Contre l’avis général, Clint Eastwood a décidé de jouer dans un film complètement à part dans sa filmographie : une comédie loufoque où il partage l’écran… avec un orang-outan. Le résultat ? L’un des plus grands succès de ses débuts au cinéma !

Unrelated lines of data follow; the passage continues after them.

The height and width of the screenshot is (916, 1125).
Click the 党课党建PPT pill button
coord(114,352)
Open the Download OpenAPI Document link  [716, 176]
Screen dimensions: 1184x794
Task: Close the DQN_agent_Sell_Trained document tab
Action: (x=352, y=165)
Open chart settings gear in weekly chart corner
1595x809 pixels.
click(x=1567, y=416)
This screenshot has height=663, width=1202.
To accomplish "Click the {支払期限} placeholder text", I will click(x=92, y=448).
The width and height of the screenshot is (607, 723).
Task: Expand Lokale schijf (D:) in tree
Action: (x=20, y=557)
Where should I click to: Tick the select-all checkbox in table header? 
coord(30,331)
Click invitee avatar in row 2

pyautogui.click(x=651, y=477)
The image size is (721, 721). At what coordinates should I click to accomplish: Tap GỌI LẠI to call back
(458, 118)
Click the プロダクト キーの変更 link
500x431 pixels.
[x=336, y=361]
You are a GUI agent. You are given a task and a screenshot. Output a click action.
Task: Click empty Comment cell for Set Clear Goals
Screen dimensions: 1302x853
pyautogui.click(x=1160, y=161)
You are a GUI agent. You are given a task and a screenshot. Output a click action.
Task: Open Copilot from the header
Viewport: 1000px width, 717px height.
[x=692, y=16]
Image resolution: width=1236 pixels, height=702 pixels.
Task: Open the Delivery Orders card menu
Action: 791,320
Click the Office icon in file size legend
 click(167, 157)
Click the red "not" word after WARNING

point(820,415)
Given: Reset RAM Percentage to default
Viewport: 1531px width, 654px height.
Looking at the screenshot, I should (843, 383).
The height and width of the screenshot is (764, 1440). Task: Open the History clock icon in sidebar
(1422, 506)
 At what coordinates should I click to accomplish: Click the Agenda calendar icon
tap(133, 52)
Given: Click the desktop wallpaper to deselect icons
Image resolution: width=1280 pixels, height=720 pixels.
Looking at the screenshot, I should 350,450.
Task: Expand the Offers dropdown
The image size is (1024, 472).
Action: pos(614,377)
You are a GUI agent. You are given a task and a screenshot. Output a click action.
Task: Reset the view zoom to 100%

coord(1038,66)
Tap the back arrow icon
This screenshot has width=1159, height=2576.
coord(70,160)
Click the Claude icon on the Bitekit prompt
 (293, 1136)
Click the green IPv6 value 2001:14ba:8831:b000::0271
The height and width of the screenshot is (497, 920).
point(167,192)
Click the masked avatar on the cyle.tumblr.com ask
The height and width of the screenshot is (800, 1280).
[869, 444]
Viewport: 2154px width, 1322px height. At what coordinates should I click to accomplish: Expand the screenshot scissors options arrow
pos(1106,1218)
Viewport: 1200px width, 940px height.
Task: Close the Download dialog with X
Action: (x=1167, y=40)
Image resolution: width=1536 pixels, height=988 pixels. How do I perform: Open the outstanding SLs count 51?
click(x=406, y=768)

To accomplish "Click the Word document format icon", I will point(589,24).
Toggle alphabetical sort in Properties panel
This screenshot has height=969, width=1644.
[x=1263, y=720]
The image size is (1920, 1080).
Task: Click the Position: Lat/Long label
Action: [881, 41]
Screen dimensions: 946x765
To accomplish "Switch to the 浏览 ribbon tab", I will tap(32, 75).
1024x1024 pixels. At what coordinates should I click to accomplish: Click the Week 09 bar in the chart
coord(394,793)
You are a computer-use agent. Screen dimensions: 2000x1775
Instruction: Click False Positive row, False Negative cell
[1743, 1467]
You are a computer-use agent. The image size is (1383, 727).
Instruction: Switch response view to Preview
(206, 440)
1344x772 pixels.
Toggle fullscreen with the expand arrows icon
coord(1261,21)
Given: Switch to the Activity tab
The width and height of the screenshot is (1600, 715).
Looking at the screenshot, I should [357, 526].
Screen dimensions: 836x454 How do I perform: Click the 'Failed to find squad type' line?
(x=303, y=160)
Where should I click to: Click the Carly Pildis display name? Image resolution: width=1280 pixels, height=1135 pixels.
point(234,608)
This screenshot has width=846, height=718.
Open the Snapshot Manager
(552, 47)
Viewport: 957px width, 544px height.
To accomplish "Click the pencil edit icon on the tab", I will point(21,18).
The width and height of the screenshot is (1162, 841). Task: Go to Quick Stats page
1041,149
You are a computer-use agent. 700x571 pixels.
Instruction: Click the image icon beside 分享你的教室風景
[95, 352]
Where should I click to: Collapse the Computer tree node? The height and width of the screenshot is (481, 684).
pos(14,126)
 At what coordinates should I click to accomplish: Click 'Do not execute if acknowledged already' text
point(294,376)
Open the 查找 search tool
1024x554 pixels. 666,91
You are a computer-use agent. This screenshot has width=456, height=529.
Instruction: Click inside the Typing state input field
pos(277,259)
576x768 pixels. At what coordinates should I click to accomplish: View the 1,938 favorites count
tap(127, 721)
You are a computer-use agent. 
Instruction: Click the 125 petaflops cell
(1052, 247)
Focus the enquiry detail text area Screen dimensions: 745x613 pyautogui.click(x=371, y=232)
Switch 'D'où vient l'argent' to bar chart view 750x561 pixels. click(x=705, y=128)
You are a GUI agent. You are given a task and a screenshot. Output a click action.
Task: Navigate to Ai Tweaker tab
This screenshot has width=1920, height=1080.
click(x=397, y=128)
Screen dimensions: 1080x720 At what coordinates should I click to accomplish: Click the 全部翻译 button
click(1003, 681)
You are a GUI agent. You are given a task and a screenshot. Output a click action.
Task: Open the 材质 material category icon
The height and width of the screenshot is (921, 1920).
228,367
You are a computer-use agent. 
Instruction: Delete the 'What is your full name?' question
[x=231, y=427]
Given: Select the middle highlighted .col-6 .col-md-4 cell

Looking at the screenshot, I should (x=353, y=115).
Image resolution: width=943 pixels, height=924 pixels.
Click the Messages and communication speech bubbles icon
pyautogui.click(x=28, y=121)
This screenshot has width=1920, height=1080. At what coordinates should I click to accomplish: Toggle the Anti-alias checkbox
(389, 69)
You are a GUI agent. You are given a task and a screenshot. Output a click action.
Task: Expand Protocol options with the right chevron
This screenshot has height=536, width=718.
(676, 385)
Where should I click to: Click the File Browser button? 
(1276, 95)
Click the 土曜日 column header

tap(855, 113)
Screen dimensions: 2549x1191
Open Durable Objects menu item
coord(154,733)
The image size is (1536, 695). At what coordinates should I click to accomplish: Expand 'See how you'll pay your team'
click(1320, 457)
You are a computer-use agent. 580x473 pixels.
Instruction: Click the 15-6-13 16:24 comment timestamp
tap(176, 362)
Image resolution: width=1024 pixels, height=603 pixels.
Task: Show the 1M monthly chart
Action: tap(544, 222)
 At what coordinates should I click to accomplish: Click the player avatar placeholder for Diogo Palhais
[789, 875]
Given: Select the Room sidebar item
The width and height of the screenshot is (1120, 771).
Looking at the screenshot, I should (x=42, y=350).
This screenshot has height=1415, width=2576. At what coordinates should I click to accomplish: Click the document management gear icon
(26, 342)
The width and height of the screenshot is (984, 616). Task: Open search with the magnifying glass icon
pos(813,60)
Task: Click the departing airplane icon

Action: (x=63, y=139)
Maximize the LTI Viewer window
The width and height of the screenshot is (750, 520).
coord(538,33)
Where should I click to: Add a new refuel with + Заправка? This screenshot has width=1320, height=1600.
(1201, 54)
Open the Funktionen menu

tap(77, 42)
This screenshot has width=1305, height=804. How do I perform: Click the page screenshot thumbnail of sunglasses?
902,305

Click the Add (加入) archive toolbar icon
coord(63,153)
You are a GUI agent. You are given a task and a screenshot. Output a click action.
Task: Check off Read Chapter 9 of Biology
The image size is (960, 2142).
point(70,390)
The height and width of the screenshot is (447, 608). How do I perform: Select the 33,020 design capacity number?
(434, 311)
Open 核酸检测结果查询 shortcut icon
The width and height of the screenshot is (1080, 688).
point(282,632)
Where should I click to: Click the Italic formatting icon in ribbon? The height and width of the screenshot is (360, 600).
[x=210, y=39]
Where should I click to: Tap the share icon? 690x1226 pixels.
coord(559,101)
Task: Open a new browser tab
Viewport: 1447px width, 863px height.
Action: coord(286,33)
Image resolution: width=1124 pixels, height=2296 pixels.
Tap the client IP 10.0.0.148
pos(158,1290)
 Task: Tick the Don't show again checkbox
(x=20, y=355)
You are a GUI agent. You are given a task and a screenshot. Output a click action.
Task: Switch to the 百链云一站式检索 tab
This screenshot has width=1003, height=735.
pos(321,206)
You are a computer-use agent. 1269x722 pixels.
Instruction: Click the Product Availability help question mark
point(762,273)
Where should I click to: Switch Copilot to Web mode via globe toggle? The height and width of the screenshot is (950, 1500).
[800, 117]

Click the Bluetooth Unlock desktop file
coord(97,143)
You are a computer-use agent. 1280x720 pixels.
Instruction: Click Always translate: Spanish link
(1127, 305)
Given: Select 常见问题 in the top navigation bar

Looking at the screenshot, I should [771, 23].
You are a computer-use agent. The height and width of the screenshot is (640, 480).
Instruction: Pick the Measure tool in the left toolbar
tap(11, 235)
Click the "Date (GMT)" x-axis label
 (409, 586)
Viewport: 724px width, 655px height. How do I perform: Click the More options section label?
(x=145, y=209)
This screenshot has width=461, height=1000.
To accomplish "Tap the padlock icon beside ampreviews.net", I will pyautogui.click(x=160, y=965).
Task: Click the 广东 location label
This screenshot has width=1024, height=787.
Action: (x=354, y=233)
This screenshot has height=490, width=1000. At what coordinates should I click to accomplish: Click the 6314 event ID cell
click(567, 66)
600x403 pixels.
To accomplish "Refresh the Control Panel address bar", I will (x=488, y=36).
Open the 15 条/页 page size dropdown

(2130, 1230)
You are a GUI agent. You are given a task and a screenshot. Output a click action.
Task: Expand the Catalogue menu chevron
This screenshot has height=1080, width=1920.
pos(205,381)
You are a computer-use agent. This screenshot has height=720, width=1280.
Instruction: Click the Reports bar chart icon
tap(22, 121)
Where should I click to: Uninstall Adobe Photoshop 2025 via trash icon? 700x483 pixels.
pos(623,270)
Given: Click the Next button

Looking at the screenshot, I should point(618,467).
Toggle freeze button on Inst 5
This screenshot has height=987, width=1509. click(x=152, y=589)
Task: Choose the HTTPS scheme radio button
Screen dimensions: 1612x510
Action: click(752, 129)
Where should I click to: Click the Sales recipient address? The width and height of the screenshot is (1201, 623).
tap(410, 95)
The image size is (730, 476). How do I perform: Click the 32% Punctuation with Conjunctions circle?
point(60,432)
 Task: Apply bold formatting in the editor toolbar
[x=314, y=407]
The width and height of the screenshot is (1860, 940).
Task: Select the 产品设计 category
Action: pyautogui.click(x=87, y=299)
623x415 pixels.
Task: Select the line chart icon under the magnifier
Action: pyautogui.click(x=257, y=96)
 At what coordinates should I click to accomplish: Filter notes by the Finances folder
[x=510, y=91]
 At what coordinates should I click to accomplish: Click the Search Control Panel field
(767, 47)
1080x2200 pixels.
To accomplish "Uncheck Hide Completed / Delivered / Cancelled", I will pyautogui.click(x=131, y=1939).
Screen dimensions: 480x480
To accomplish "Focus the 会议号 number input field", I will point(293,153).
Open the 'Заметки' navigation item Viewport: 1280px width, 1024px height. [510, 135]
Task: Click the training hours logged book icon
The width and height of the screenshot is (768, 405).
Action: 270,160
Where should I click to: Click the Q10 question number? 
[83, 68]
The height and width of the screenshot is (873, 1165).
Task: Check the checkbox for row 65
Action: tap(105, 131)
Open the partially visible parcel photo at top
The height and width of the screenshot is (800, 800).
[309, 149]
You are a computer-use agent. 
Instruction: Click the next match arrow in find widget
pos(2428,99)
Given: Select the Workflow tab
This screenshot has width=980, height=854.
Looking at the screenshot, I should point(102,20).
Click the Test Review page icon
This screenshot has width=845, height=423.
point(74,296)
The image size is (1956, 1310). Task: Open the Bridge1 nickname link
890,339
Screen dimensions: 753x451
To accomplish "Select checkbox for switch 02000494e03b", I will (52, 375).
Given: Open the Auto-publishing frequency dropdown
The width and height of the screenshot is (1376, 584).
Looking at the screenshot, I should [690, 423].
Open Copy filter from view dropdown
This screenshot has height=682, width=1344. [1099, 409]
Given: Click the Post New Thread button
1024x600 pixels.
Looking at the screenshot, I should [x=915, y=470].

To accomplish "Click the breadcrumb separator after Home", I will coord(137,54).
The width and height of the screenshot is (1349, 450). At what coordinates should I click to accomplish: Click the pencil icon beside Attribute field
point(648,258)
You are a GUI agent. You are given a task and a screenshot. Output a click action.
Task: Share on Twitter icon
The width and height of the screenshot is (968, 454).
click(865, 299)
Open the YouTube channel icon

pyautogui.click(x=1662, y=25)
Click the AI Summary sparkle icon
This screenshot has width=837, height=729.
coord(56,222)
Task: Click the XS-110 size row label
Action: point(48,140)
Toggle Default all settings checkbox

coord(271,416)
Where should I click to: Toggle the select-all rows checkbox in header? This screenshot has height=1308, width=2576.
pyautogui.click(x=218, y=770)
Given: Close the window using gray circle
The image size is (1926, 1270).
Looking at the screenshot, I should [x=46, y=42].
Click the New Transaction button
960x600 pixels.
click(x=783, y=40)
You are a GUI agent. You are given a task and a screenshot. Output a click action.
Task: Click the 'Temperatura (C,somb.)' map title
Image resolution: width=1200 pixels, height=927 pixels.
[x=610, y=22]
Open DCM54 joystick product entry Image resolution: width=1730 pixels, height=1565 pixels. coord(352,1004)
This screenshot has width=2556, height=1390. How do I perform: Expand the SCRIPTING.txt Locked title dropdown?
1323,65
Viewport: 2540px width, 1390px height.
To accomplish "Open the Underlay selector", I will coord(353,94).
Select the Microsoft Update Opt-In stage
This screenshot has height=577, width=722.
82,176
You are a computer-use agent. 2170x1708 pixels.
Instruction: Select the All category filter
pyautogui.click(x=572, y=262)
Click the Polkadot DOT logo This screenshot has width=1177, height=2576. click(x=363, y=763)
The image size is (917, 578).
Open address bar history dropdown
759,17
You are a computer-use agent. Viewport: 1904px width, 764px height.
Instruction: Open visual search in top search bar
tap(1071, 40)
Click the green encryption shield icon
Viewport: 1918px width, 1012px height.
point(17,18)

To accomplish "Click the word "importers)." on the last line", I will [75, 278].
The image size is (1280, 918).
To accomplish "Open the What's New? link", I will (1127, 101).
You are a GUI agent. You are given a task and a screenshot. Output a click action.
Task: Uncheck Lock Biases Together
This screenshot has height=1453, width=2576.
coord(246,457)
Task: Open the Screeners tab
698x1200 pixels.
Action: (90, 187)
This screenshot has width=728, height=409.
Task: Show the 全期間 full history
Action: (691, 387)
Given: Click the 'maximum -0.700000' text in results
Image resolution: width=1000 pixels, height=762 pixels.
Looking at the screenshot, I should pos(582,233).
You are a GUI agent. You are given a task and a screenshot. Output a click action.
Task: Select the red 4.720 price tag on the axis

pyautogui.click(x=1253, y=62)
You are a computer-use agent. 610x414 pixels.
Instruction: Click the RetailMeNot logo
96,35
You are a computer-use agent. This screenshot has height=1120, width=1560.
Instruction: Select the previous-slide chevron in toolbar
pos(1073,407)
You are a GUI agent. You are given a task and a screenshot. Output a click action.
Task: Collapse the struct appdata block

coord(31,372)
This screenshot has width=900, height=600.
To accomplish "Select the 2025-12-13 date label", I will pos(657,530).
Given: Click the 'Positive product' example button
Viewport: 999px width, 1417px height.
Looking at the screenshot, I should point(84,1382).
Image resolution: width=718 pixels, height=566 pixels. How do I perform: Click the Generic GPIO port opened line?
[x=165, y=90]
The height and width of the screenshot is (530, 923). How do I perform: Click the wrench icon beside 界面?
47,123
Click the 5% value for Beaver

Nous sommes à la fin des années 1970. Clint Eastwood est déjà une star grâce à des rôles virils et sombres, notamment dans L’Inspecteur Harry. Pourtant, en 1978, il fait un pari étonnant en acceptant de jouer dans Doux, Dur et Dingue, une comédie d’action totalement décalée. Le film sort en décembre 1978 aux États-Unis (et en avril 1979 en France), et personne, ou presque, ne croit à ce projet… sauf lui.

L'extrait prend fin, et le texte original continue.